## [What you will do]
Please scale every coordinate in the following lines by 1.25 and round each result to a whole number, with halves going up. Begin at the line that has "Wicked Local's (601, 382)" and stop after the last line of the material, repeating each line's wording along with its new coordinates.

(Interface element records)
- - -

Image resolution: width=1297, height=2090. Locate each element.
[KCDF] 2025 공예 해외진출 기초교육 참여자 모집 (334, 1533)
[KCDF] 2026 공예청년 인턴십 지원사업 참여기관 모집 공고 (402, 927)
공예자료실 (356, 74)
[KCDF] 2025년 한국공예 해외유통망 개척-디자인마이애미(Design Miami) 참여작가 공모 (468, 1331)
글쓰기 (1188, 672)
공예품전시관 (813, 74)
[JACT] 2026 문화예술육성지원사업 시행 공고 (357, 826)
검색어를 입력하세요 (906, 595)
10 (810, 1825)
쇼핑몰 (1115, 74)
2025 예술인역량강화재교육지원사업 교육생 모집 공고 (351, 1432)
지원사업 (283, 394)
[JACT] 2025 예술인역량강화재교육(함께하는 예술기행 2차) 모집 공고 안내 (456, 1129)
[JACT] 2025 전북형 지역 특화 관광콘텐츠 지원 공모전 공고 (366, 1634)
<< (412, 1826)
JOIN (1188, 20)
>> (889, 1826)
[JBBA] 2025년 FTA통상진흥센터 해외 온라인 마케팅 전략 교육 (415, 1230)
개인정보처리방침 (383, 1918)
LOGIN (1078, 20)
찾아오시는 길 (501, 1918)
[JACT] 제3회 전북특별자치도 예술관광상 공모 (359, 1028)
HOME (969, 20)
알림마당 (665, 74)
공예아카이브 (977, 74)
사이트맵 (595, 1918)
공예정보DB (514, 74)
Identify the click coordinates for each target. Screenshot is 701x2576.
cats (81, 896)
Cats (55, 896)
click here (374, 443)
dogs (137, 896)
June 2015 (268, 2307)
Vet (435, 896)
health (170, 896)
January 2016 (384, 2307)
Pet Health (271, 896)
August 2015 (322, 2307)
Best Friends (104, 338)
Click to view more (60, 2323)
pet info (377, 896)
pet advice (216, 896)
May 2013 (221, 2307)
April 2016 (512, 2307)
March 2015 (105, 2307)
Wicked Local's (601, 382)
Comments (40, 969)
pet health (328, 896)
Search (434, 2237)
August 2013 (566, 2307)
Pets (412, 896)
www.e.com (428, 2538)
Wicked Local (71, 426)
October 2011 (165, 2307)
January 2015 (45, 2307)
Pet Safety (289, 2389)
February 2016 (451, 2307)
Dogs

- - -

## [Task answer]
Wicked Local's (751, 478)
Comments (50, 1211)
pet health (410, 1120)
Search (543, 2796)
August 2013 (708, 2884)
Pets (515, 1120)
www.e.com (535, 3173)
Wicked Local (89, 533)
October 2011 (206, 2884)
January 2015 (56, 2884)
Pet Safety (361, 2986)
February 2016 (564, 2884)
Dogs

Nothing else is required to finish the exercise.